· nervico-team · cloud-architecture · 11 min read
Serverless on AWS: Lambda, API Gateway, and DynamoDB in Practice
Practical guide to serverless architecture on AWS: how to design APIs with Lambda and API Gateway, DynamoDB data access patterns, real costs, and when serverless is not the answer.
Serverless does not mean there are no servers. It means they are not your problem. AWS handles provisioning, scaling, security patches, and availability. Your team writes functions, deploys them, and pays only for actual invocations. It sounds ideal, and in many cases it is.
But serverless is not a universal solution. It has concrete limitations that, if not understood before you start, lead to frustration, unexpected costs, and architectures that end up more complex than the ones they were meant to replace.
This article explains how the Lambda + API Gateway + DynamoDB triad works in practice, with real patterns, verified costs, and the design decisions that separate a well-thought-out serverless architecture from one that becomes a maintenance burden.
What Serverless Is and What It Is Not
The Execution Model
In a serverless architecture, the cloud provider runs your code in response to events. There are no servers to manage, no capacity to reserve. The model rests on three principles:
- On-demand execution: Code runs only when an event arrives (HTTP request, queue message, database change).

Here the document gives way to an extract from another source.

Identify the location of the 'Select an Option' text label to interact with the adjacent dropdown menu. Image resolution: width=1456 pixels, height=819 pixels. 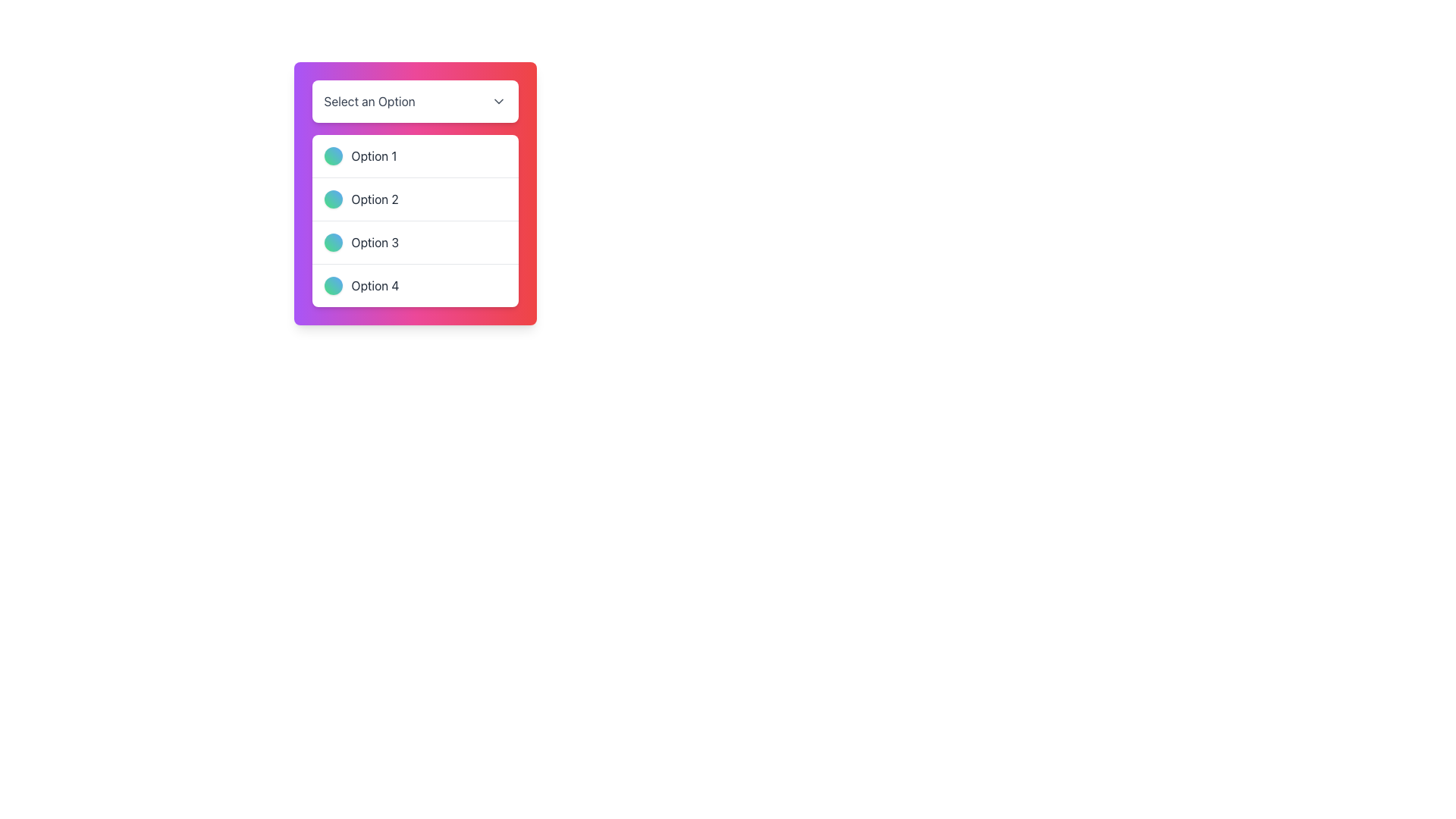
(369, 102).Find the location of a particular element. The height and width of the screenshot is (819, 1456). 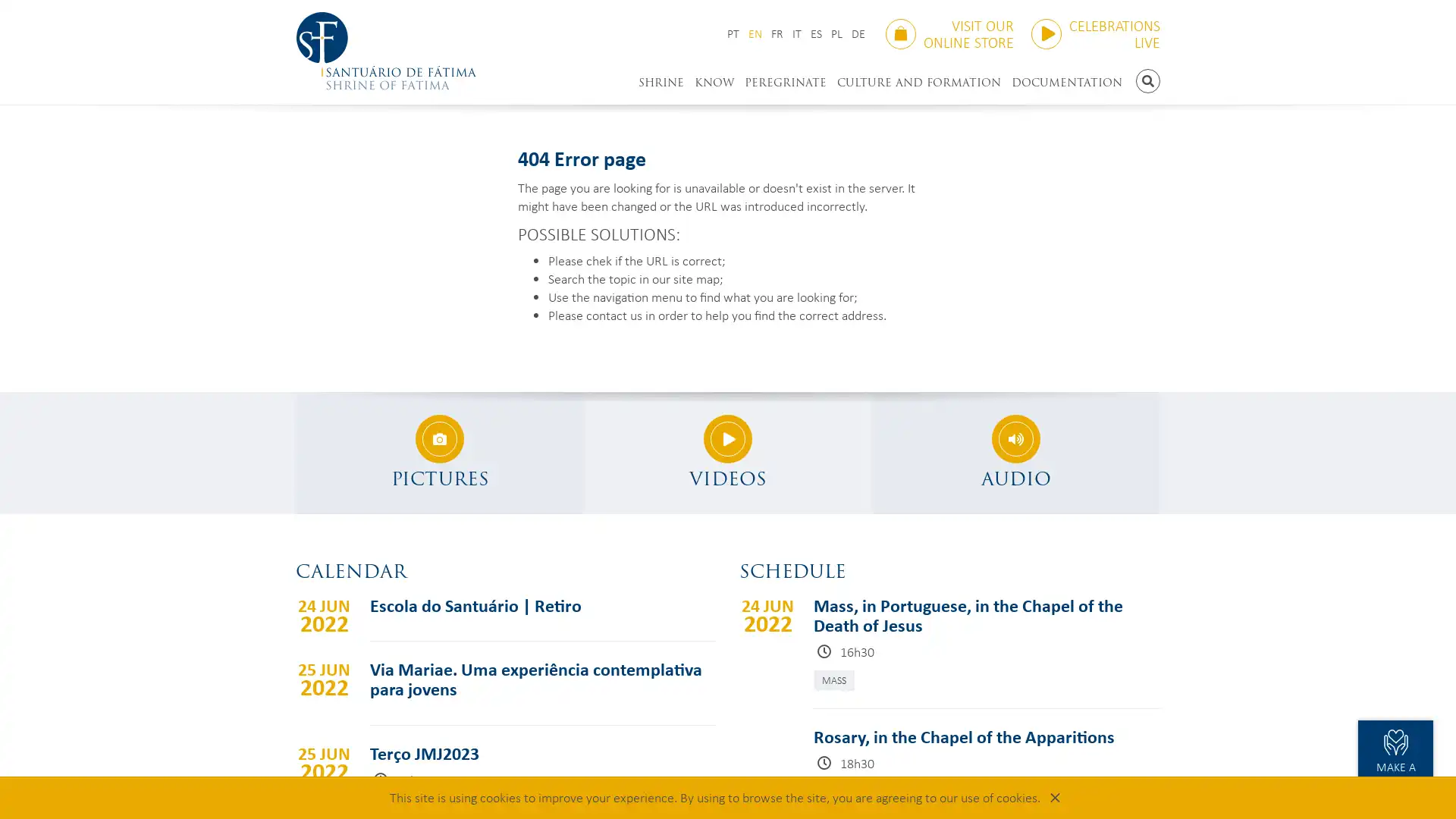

- Automatic scaling: If 10 simultaneous requests arrive, 10 instances of your function are created. If 10,000 arrive, 10,000 instances are created. No additional configuration.
- Pay-per-use billing: You pay for the number of invocations and execution time. If there is no traffic, you pay nothing.

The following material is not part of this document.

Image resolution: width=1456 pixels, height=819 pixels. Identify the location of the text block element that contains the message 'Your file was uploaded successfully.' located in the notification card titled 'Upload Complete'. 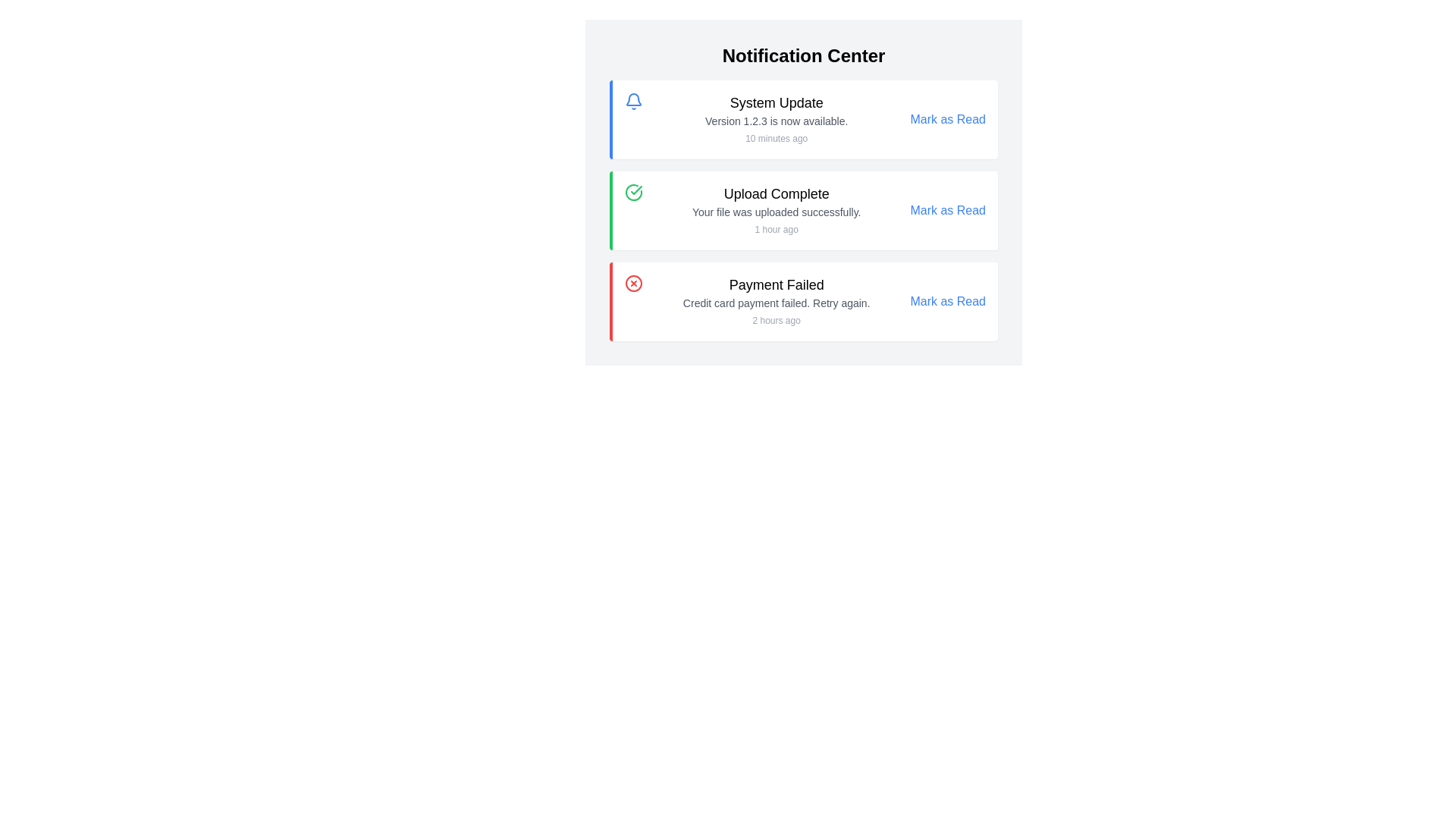
(777, 212).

What Serverless Does Not Solve
Serverless eliminates infrastructure management but does not eliminate complexity:
- It does not remove the need for architecture: A poorly designed serverless application is just as problematic as a poorly designed monolith. Design patterns still matter.
- It does not simplify debugging: Tracing a chain of 15 Lambda functions communicating through events is significantly harder than attaching a debugger to a local monolith.

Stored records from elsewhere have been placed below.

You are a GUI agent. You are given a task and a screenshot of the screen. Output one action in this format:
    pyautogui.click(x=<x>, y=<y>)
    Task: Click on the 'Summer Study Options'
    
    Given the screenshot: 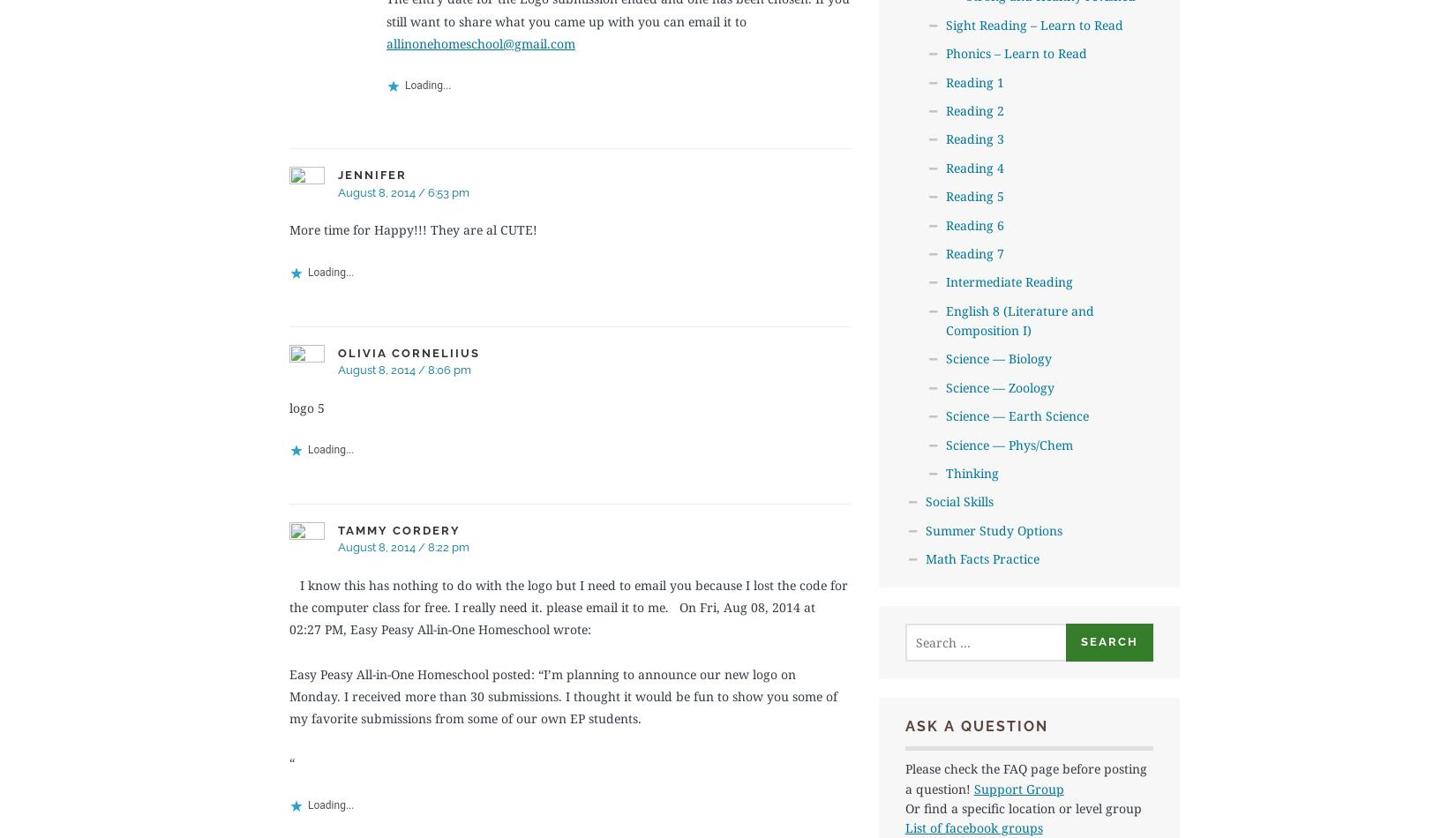 What is the action you would take?
    pyautogui.click(x=925, y=529)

- It does not automatically reduce latency: Lambda cold starts add between 100ms and several seconds of latency on the first invocation, depending on the runtime and package size.
- It is not always cheaper: For constant, predictable workloads, a reserved EC2 instance can be 5-10x more economical than Lambda.
AWS Lambda: The Compute Unit
How It Works Internally
Lambda runs your code inside an isolated execution environment called a microVM, based on Firecracker technology that AWS developed internally. Each invocation follows this flow:
- Incoming event: A trigger (API Gateway, SQS, S3, EventBridge) sends an event to the Lambda service.
- Environment allocation: Lambda looks for an available “warm” execution environment. If one exists, it reuses it. If not, it creates a new one (cold start).
- Execution: Your function receives the event, processes it, and returns a response.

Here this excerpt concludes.